11 Soon afterward, Jesus went to a town called Nain, and his disciples and a large crowd went along with him. 12 As he approached the town gate, a dead person was being carried out—the only son of his mother, and she was a widow. And a large crowd from the town was with her. 13 When the Lord saw her, his heart went out to her and he said, “Don’t cry.”

14 Then he went up and touched the bier they were carrying him on, and the bearers stood still. He said, “Young man, I say to you, get up!” 15 The dead man sat up and began to talk, and Jesus gave him back to his mother.

16 They were all filled with awe and praised God. “A great prophet has appeared among us,” they said. “God has come to help his people.” 17 This news about Jesus spread throughout Judea and the surrounding country.

What a story! The dead are raised and the Gospel spreads. Indeed, “God has come to help his people.”

But all of that happened because first God came to see his people.

How many people walked past this woman that day without more than a quick glance? For how many was this widowed women just a part of the landscape? Great things happen at the end of this passage, but it started with Jesus seeing this woman. Seeing beget compassion. Compassion beget action. Action resulted in miracle.

Think about all that Jesus gave this woman. He gave her her only son back. He gave her a reason to rejoice. In a real way, he gave her her life back. But perhaps most significantly, in really seeing her, Jesus gave her:

Dignity.

And what could be more important than that?

What about you? How can you really see another person today?

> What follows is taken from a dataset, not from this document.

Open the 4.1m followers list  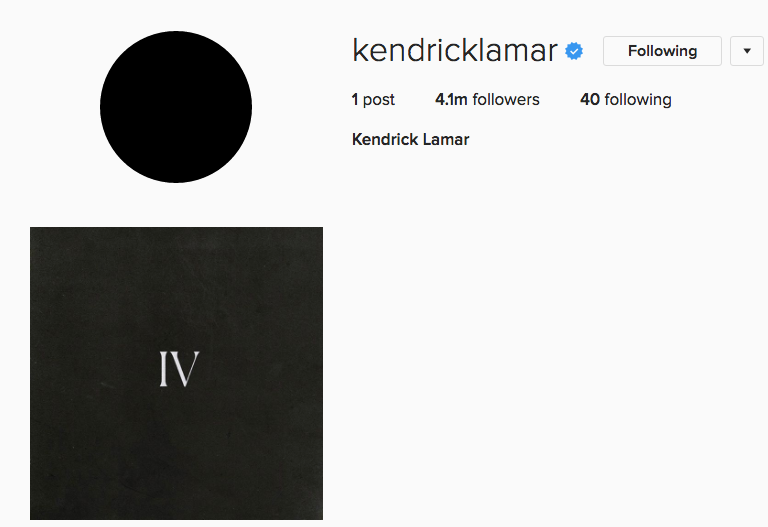(x=487, y=99)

7 responses to “On Really Seeing Someone”

  1. James Ha says :

    Great blog entry. Rob…what is your thoughts on the idea is woman taking on their husbands last name and not maintaining their birth name. It is a common thing that woman in English speaking countries do. But doesn’t happen to women who are generally from man-dominated societies (Muslim counties and most Asian counties).

    • rdixon1365 says :

      Good question James. You need to tell me more sometime about what happens with this in Korean culture.
      Basically I think little things perpetuate the rule of male privilege, and I feel like I’m on the lookout for what they are. Addressing letters using that form is one example. Using gender exclusive language, such as the use of the word “man” in place of “human” is another. The convention about the wife taking the husband’s last name is another.

    • Una says :

      James, is it true that in some of these countries/culture where the woman does not take the man’s name when married that it is a way to keep the woman in her place? Isn’t it a way to remind her that she is not from his family; she is not a blood relative? In the US, a woman who keeps her birth name when married is seen as a sign of liberation or uppity-ness or feminism (or something negative).

  2. Caroline Reid says :

    Seeing someone really takes time, and concentration, and energy….which we tend to horde for ourselves!
    I was out helping with the homeless census today, and “saw” the anxiety and fear on a man’s face when he was advised to seek help for substance abuse at the rescue mission. It was real fear of the “system”.

  3. Julie Coleman says :

    I just found your blog through a mutual friend’s FB share. Very interested to see this series on Jesus and women. He did “buck the system” on so many levels: speaking with women in public (some Pharisees were called the ‘bruised and bleeding’ because they closed their eyes to avoid even eye-contact with women in public, which caused them to walk into walls!), inviting them into theological discussion (Mary, Samaritan woman), teaching in open places where women could hear, and allowing women to travel with his disciples (Luke 8). His first miracle, the introduction into the public eye at the Wedding of Cana, had a woman (Mary) as a main character. And the first witnesses to the resurrection were women. Mary Magdalene had the privilege of being the first to see him alive.

    Jesus did value women. My book, just released, is all about that. When I wrote it, as I researched his actions toward and conversations with women, I fell in love with the Savior.

    I’m glad you are doing this series. Christianity gets a bad name when it comes to treatment of women, but it’s the followers who are at fault, not the One we follow. He did everything right.